• _Problem description_
Each line in the records that mentions the word "arrow" needs to be listed.

· · ·

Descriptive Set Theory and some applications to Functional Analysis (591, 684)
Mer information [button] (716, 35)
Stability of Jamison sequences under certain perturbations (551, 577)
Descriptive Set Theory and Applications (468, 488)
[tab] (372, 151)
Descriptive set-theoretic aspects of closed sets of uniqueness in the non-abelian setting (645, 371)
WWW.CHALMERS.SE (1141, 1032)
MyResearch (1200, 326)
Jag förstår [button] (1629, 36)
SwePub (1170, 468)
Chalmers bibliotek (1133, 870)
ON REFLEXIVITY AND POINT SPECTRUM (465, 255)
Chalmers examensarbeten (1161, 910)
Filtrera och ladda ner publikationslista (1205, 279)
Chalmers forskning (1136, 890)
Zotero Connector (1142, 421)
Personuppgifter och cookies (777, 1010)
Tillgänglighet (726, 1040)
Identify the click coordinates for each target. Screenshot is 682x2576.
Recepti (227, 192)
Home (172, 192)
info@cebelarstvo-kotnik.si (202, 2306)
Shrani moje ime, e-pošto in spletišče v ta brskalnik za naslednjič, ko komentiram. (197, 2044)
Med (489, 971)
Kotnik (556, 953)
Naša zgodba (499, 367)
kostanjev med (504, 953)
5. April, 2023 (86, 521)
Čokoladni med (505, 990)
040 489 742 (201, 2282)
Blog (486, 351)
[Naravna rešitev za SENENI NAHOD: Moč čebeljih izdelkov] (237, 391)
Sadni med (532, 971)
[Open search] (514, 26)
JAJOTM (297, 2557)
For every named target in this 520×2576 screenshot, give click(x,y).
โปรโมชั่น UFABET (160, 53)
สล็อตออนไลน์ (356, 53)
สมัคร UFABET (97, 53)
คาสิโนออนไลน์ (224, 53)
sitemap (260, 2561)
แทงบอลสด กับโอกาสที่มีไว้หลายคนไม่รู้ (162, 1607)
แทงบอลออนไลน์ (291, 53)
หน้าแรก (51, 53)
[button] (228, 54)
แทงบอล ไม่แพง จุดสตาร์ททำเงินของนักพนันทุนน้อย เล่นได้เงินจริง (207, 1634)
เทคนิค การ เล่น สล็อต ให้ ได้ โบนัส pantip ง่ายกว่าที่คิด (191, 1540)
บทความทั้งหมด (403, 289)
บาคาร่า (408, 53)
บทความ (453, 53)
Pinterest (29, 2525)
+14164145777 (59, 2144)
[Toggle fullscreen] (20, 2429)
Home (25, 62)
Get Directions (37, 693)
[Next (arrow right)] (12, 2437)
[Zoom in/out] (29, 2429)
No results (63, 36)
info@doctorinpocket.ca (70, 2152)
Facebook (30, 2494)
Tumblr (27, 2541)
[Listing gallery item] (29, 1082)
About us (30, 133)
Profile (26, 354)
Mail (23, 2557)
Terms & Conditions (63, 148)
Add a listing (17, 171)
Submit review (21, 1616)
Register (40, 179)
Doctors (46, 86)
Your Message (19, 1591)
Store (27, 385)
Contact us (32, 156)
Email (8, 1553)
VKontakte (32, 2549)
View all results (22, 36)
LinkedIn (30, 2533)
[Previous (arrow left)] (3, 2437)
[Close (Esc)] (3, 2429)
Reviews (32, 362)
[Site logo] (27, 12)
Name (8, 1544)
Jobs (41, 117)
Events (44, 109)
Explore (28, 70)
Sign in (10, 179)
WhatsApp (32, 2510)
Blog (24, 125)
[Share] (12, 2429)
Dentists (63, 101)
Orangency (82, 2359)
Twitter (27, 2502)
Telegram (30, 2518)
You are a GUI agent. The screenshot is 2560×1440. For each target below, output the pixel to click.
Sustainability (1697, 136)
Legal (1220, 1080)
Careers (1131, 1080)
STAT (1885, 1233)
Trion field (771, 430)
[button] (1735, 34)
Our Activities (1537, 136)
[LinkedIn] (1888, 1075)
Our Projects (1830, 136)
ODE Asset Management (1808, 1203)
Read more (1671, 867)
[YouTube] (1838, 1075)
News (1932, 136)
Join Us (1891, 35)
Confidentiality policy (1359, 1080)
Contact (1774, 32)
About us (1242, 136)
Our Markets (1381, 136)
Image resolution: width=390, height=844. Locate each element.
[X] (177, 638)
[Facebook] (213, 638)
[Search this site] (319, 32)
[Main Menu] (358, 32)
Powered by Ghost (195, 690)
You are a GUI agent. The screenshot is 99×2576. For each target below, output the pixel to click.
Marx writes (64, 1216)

· · ·

• _Answer section_
[Next (arrow right)] (12, 2437)
[Previous (arrow left)] (3, 2437)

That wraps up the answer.